Negative Rates and Cash, possible futures.
Negative Rates and Cash, possible futures.
by Lushfun
There are several possible futures with negative rates and the “War on Cash”. Expectations that purchasing power would be contained within the financial system if Cash is eliminated is a folly. Any limit that is placed on deposit holders that prevents their use of their own resources leads to destruction of said purchasing power. Be it through a bail-in of depositor money into bank capital shortages or certain other ways. If said “War on Cash” ever succeeded it would lead to Chinese style mal-investments where funds would be stratified into non-liquid assets for the sake of controlling purchasing power in the future via natural claims. Ergo, you would buy a ton of copper even though you may not need it, because it would be more mobile if capital controls occurred, or if your bank decided to take a holiday and confiscate your savings.
All of this would not create inflation because every person and or business would go for assets that would have some intrinsic value or perceived value either for their business, liquidation, perceived liquidity, perceived transportability, and other attributes.
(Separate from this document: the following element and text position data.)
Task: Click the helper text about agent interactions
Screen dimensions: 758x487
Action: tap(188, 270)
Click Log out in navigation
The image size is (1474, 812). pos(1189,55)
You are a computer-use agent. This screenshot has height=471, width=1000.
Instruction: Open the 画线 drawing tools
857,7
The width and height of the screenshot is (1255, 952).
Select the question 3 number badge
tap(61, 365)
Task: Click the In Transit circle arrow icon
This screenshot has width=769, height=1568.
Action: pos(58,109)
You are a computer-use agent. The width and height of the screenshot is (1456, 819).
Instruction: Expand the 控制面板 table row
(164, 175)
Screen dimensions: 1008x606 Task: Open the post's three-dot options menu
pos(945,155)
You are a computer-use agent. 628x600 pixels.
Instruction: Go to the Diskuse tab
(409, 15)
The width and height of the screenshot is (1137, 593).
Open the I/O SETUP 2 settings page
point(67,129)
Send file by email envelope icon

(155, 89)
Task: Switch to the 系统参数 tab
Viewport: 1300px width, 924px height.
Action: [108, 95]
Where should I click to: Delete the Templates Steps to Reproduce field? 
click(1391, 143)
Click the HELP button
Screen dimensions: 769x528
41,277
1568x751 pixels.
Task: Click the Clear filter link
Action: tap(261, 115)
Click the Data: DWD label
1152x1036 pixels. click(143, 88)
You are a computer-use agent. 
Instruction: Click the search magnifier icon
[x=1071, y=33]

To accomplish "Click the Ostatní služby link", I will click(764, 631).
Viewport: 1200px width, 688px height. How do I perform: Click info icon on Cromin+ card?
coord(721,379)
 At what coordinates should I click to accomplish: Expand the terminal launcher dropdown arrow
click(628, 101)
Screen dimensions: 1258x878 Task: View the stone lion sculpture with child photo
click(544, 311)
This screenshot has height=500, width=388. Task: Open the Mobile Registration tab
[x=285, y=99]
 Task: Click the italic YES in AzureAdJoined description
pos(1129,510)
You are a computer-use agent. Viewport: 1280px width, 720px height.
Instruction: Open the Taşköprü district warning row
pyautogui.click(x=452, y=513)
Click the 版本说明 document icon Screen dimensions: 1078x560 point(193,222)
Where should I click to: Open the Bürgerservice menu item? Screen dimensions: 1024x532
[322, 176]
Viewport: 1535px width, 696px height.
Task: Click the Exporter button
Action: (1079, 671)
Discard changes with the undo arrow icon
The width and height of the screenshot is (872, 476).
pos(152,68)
In effect people would take higher discounts in the future through exchange of these ‘barter style’ funds in order to have more certainty in having something, rather than nothing. This would make the financial system not just insolvent if not on the brink of collapse but create a systemic market that shifts value and exchange outside of it. With banks losing the most and prevention of such a shift would be very unlikely.
Forcing capital and savings to eat negative rates long term will not be possible, even if most of this capital and savings is captured in the financial system and forced to not be convertible into physical cash. It will be shifted one way or another as discussed above.
Potential outcome of attempting to corral purchasing power as it is being amortized into non-performing loans will be to have no faith or backing in the system long term and every participant will be looking to get out as soon as their money clears and appear in their bank account. Ergo a perpetual bank run…
Negative rates will not trickle to end-users or corporations because they are a product of too much risk being in the system and too many losses taken on collateral. Margins for loans actually expand in a negative-rate environment, since banks have to ‘earn’ back their losses that they are not showing but carry on their loan books. The whole point of negative rates is to subsidize banks to earn enough capital to regain some measure of stability, so that they could perform the clearance mechanism in the financial system.
Be well dear reader, and fear not, for all things pass.